Да... Значит, бежит Правик. Я спрашиваю: «Что, Володя?» А он каже: «Давайте ставьте машины на сухотрубы. Давайте сюда». И тут подъезжают машины со второй и шестой части, вертаются до нас. Наших две и ихних три - цистерны и мехлестница. Пять машин с этой стороны. Мы сразу - pax! Подгоняем машины до стенки на сухотрубы. Знаете, что такое сухотрубы? Нет? Это пустые трубы, в которые подключить треба воду и тащить аж туда на крышу, а нам треба рукава брать, подсоединять рукава и треба тушить пламя.

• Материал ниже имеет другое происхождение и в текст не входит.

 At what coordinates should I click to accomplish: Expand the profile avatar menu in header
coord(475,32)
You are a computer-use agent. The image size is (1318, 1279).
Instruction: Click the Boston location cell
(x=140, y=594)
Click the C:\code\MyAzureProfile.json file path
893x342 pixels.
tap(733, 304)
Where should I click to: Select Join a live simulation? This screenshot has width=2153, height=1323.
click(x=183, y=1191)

Машину мы ставим на сухотрубы, сразу близко подгоняем, это у нас сильнейшая машина. Пивовара Пети из шестой части рядом на гидрант ставим, моей уже нема куда, нема места. Тогда я с Борисом и Колей Титенком говорю:

«Давайте гидрант!» Ну, там раз-раз, гидрант нашли, это ночью, трудно найти. Учения когда были, мы знали, что наш гидрант с той стороны по плану, а оказалось - с этой. Нашли гидрант, подгоняем машину, выкидаем быстренько рукава и воны - Титенок и, по-моему, Борис, я не помню - поперли до Мишиной машины. Три рукава по двадцать метров - это шестьдесят метров. Толком про радиацию мы не знали. А кто работал - тот и понятия не имел. Машины пустили воду, Миша цистерну водой пополнял, вода идет наверх - и вот тогда эти пацаны, что погибли, пошли наверх - и Ващук Коля, и другие, и цей же Володя Правик. Только Кибенка тогда не бачив. Они по лестнице, которая приставная, поцарапались туда наверх. Я помогал устанавливать, быстро все робылося, вот это все сделали, и больше их не видел.

Ну, работаем мы. Пламя видно - горело оно с жаром, таким облаком. Потом труба там - устройства я не знаю, что-то квадратное - оттудова тоже дальше горит. Когда видим - пламя не горит, а уже начинают искры лететь. Говорю: «Хлопцы, это уже тухнет».

Приходит Леоненко, зам начальника второй части. Ну, мы знаем, что Правика уже повезли, Телятникова повезли - вот тогда мы поняли, что радиация. Говорят нам - заходьте сюда, в столовую, получайте порошки. Только я зашел, спрашиваю: «Пети нема?» Петя должен был заступать Правика в 8 утра. Говорят: «Нема». А его по тревоге подняли. Когда я только вышел, хлопцы кажут: «Дед, Петю Хмеля повезли на подмену туда». Думаю - все, гаплык.

Тут машин прибыло полно, наше руководство прибыло, «Волга» пришла с управления, поприбивали, поприезжали к нам машины из Розважева, Дымера. Я бачу - Якубчик из Дымера, мы знакомы, он водитель. «Це ты, Павло?» - «Я». Сели в машину, поехали к первому корпусу, там нас завели в одну комнату и начали проверять на радиацию. Все подходят, а он пишет: «грязный, грязный, грязный, грязный». А так ничего не говорят. Это было ночью. Повели нас в баню - мыться. Говорят: «По десять человек раздевайтесь, одежду здесь кидайте».